- Records for this exercise -
[Start of section]

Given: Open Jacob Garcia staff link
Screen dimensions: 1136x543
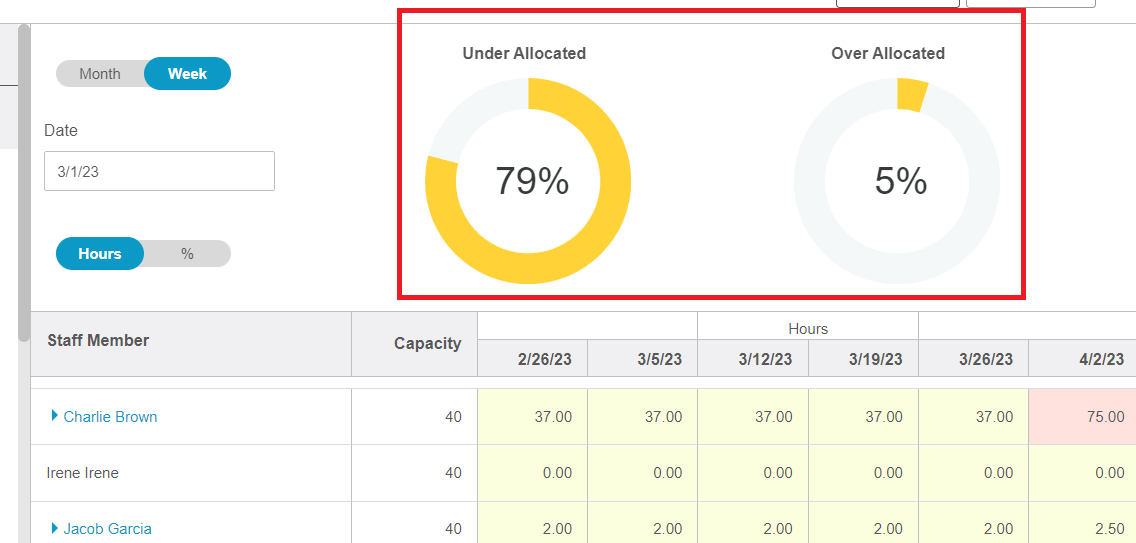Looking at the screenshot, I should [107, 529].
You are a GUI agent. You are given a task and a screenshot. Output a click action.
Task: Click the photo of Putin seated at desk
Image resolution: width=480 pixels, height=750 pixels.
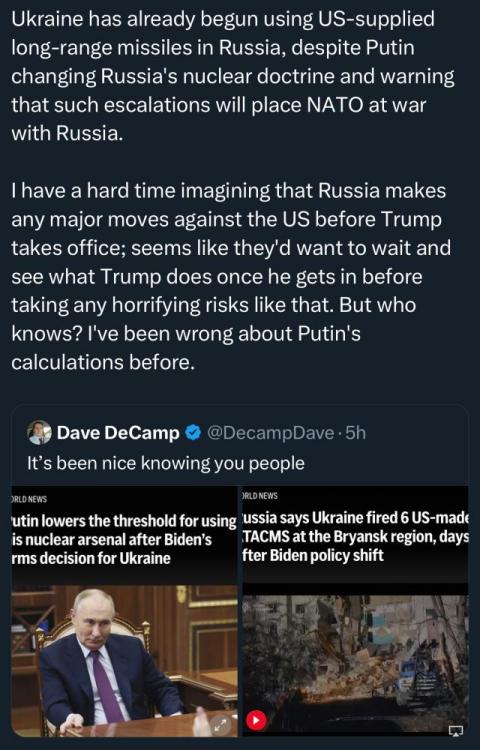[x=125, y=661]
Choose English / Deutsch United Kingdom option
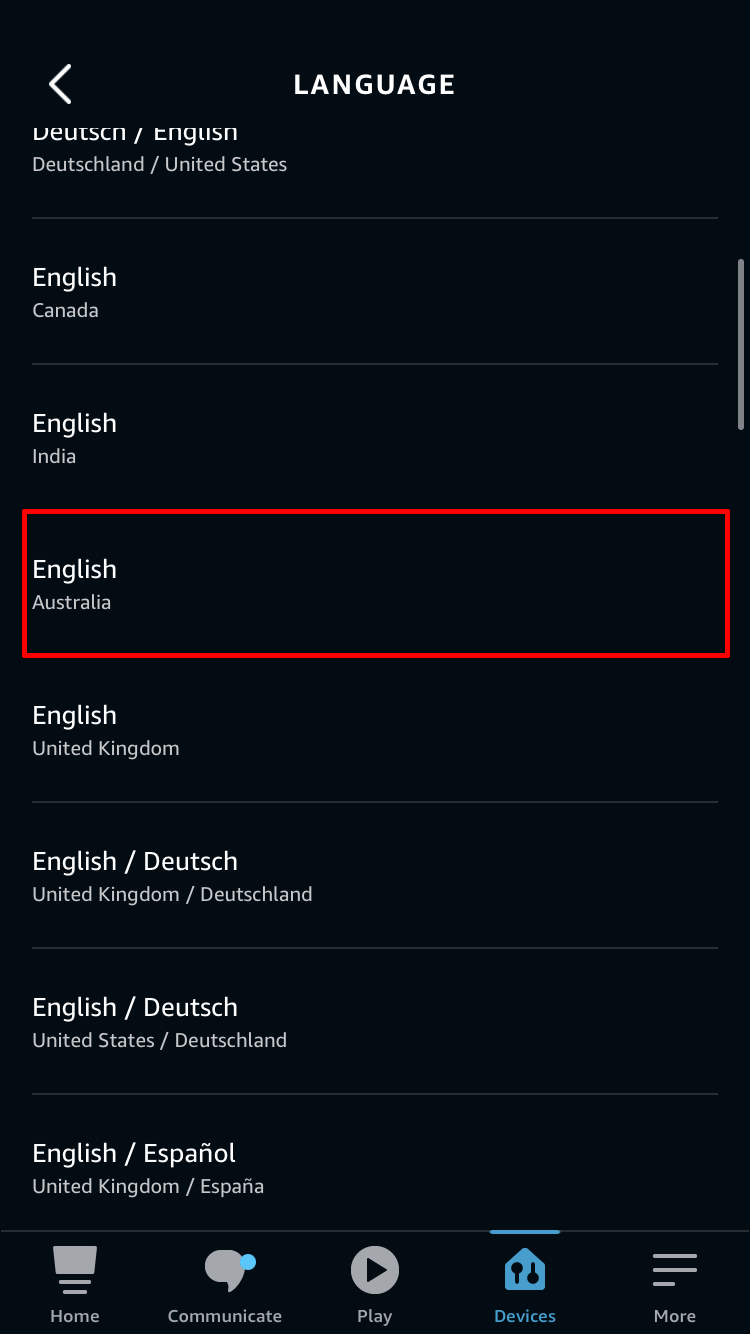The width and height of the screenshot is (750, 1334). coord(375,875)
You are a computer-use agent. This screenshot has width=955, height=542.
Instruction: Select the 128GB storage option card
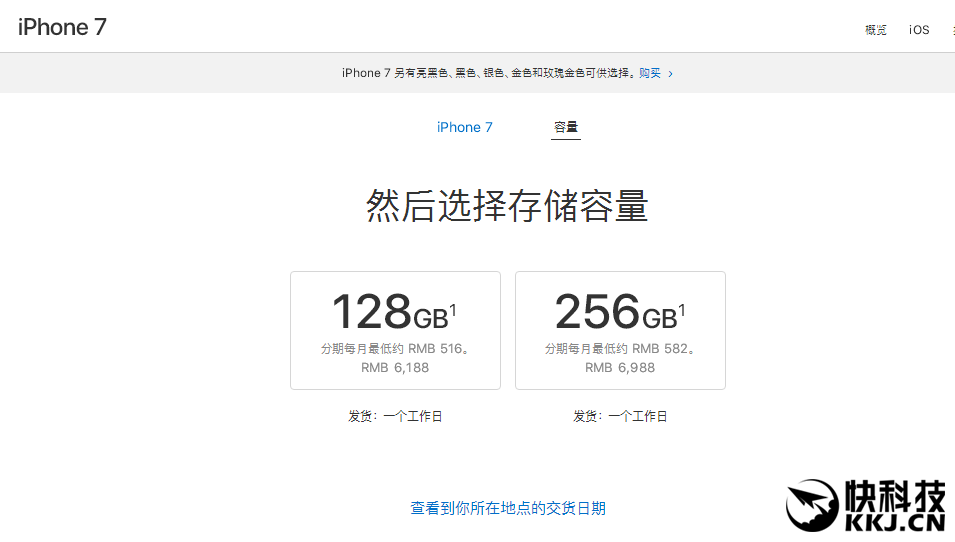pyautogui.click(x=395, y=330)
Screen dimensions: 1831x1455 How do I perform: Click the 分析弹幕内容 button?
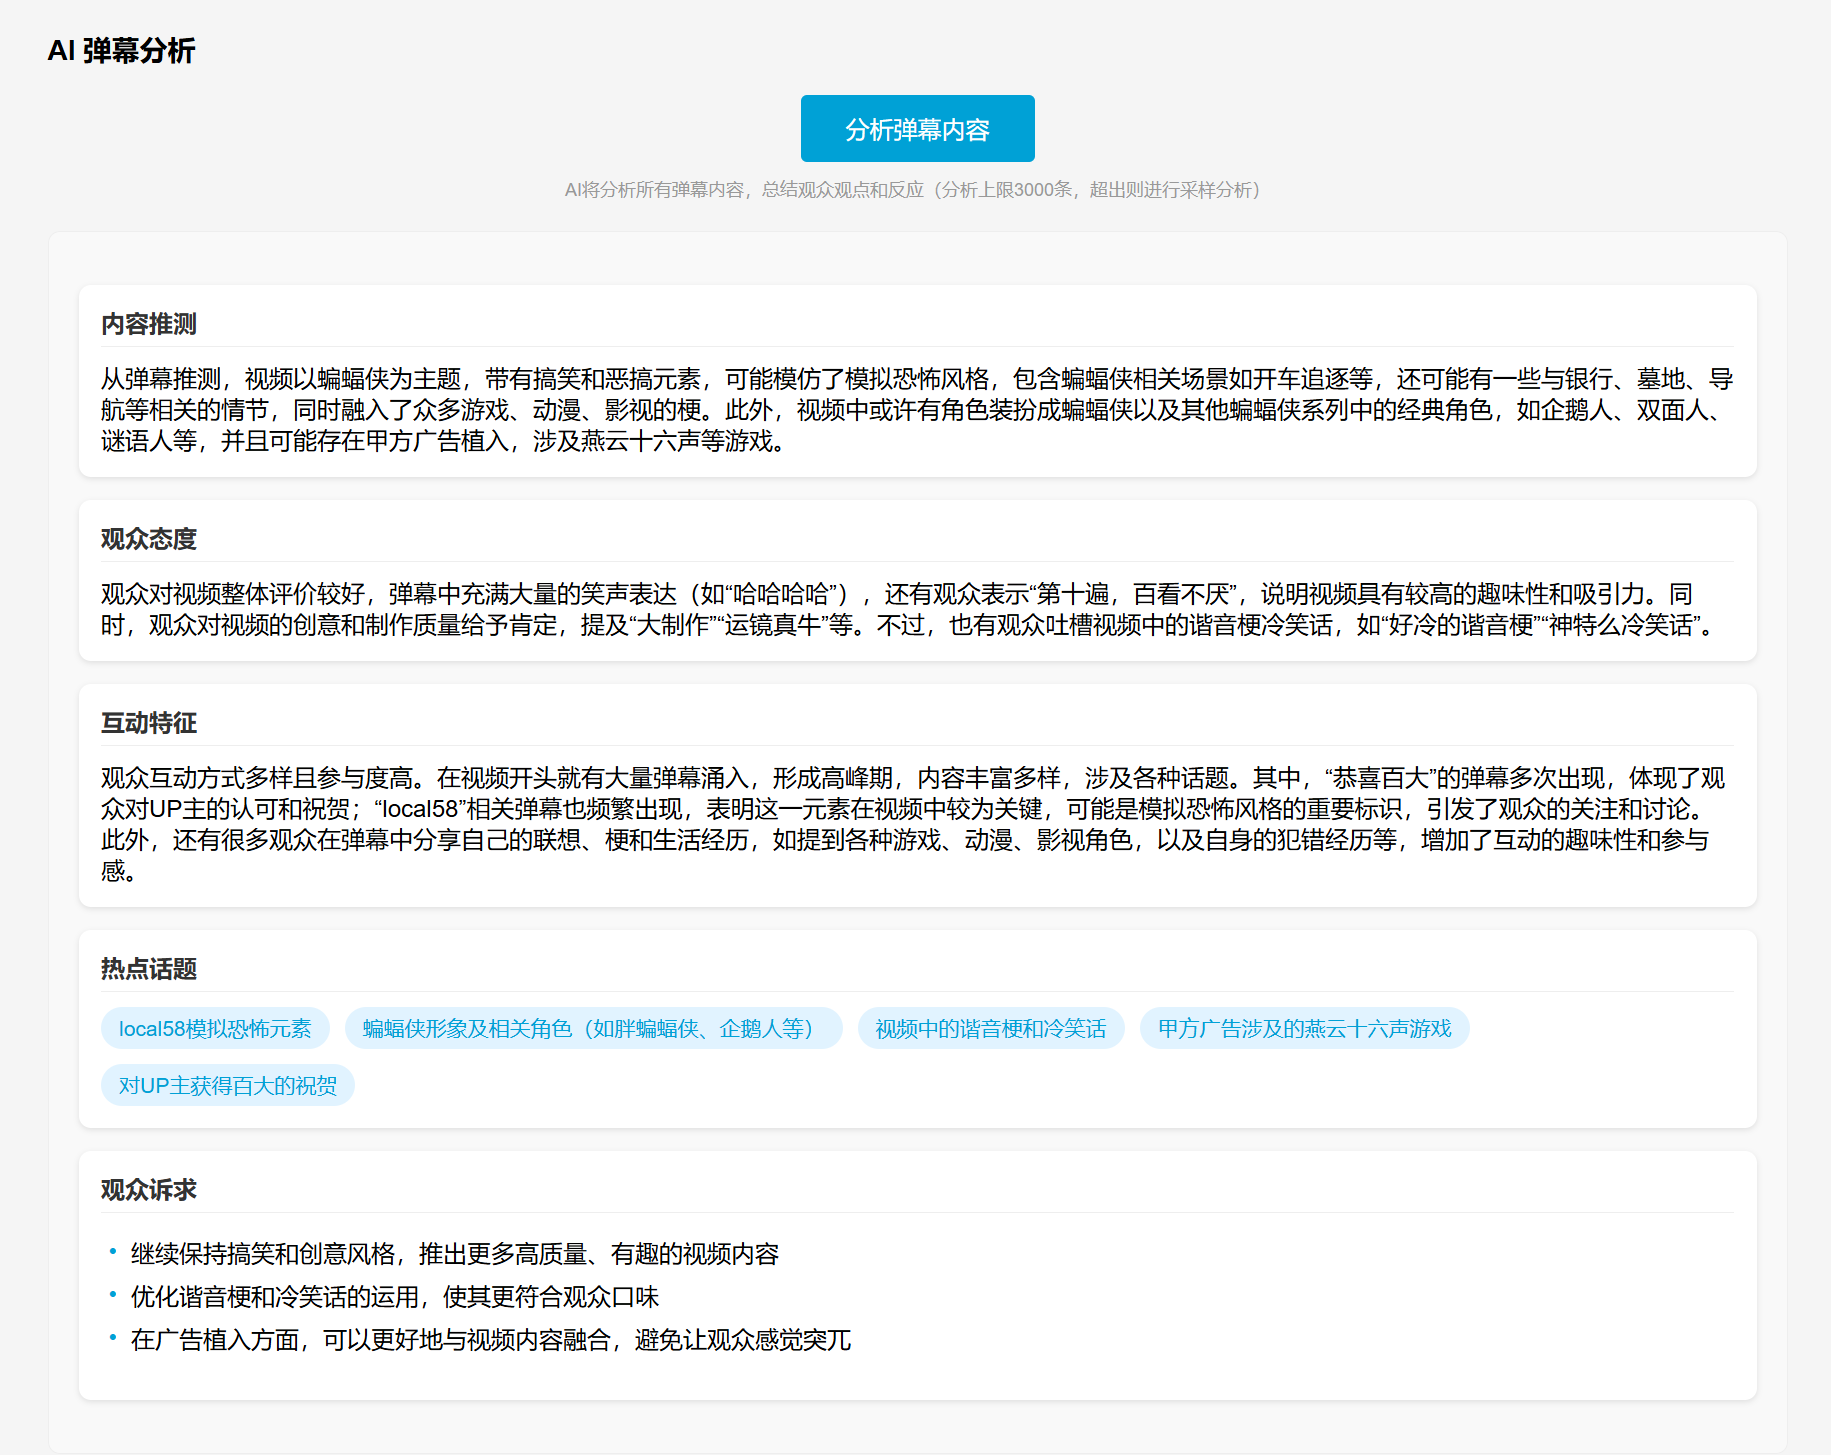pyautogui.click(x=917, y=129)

[End of section]
[Start of section]

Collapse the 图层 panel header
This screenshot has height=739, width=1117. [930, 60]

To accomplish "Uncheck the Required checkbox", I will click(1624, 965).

[End of section]

- Task description -
Counting only lines that hold "agent", state how many appear in the records, and give nothing but the number.

- Solution to the problem -
2